第五十四章 神聖同盟(第2/4頁)

歐洲終於有了安寧之日,但卻是墓地一樣的沉寂。

出席維也納會議的三位最重要人物分別是俄國的亞歷山大皇帝、代表奧地利哈布斯堡家族的梅特涅首相及前奧頓地區的主教塔萊朗。在歷次法國政府危機四伏的動蕩中,塔萊朗僅僅憑借自己的精明和狡猾,奇跡般地在法國政府的動蕩更叠中生存了下來。現在,他代表法國來到奧地利首都,千方百計地為法國在拿破侖造成的廢墟中撈取任何可能的好處。就像打油詩裏描寫的快活青年對旁人的白眼渾然不覺一樣,這位不請自來的客人闖到了宴會,開心地大吃大喝,好像他真的受到邀請一樣。不久,他真的坐在餐桌的主席的位置,用他妙趣橫生的故事逗得大家開心,以自己的迷人風度贏得眾人的好感。
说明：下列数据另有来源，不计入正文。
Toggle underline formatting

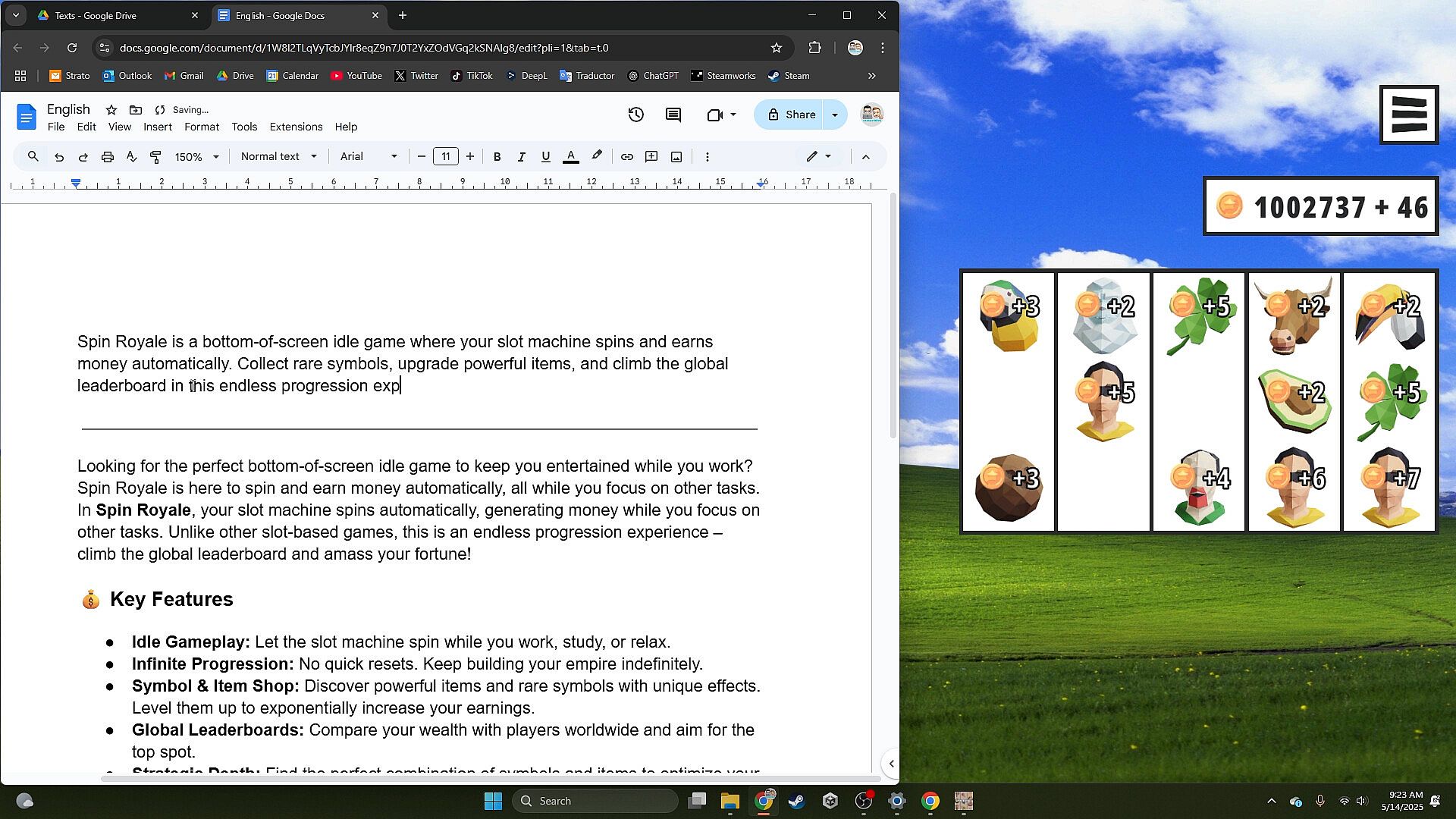point(545,157)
在抵達維也納的前一天,塔萊朗意識到盟國已分裂成兩個敵對的陣營。一方是妄圖吞並波蘭的俄國和想要占領薩克森的普魯士;另一方是奧地利與英國,它們想阻止這種掠奪,因為無論是由俄國還是普魯士來主宰歐洲,都會有損於英奧兩國的利益。塔萊朗憑借高超的外交手腕挑撥離間,使雙方劍拔弩張。由於他的努力,使法國人民免遭歐洲在皇權下所忍受的10年壓迫。他在會議上爭辯道,法國人民在這件事情上其實是毫無選擇的,是“科西嘉惡魔”強迫他們按其意志行事。現在拿破侖已經死亡,路易十八登上了王位。塔萊朗請求說:“給他一次機會吧!”而盟國也願意看到一位合法君主端坐在革命國家的王位上,於是痛快地作出了讓步,給了波旁王朝這個機會,但是波旁王朝大肆濫用特權,以致15年後被再度趕下台。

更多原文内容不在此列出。